- **Page**
++++
Captcha is a system used to stop bots or automatic software to access the site. IRCTC is a popular travel website in india where people book travel tickets on trains. Because of high demand of tickets, booking during peak hours (tatkal) has a captcha image containing letters that humans have to enter to book the ticket. This supposedly stops ticket booking through automated software. But with use of Deep learning this can be acheived.
Irctc used three types of captcha image on its website
- Simple Captcha:
- Coloring Captcha:
- Complex Captcha :
Files Description:
i) irctc_web-scrapping For downloading simple captcha through weblink.
ii) selenium_download For downloading color and complex captcha through selenium webdriver.
iii) cropping_irctc_images
In case of color captcha images, it starts with "Type in box below:" we crop that images and save it.
++++
- **Short problem 1**
Reproduce the IRCTC captcha write-up word for word from "ii) selenium_download For" to "and save it.".
- **Short problem 2**
Carry on writing the IRCTC captcha write-up, starting right after its final sentence.
The items that come next are separate material, unrelated to the IRCTC captcha write-up.

- **Listed entries**
++++
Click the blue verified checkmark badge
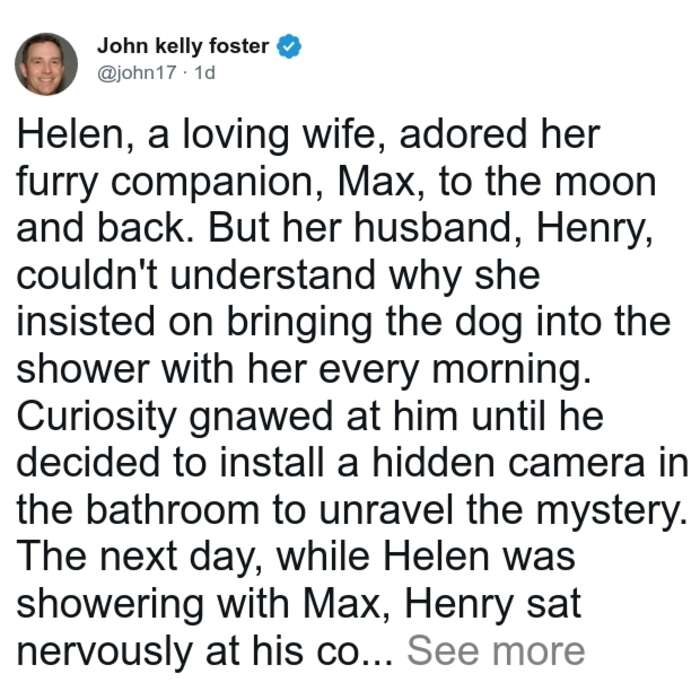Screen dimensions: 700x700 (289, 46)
++++
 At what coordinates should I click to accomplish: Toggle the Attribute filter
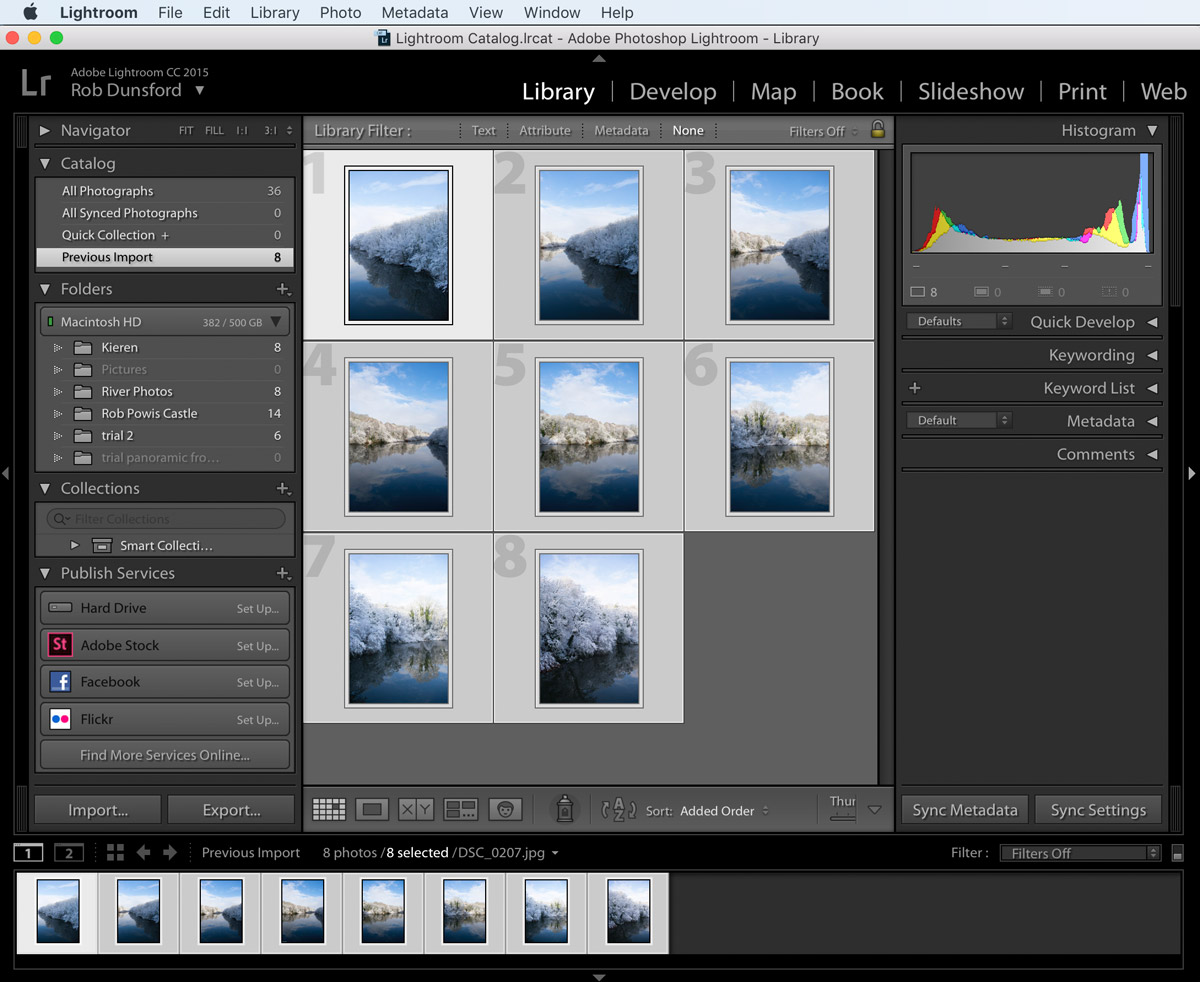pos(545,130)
++++
- **Response 1**
ii) selenium_download For downloading color and complex captcha through selenium webdriver.
iii) cropping_irctc_images
In case of color captcha images, it starts with "Type in box below:" we crop that images and save it.

- **Response 2**
iv) extract_single_letters_from_captcha
After creating captcha images database, letters from captcha is extracted and stored in their respective folder.
v) train_model
We are using keras framework for building model and we are using 4 convolution layer.
vi) captcha_model.hdf5
After training the model we save the model in this file.
vii) model_labels.dat
We stored all the labels value in this file.
viii) solve_captcha_with_model
This file is used for predicting captcha image label.
ix) new_irctc_login
It contains code for booking ticket on irctc.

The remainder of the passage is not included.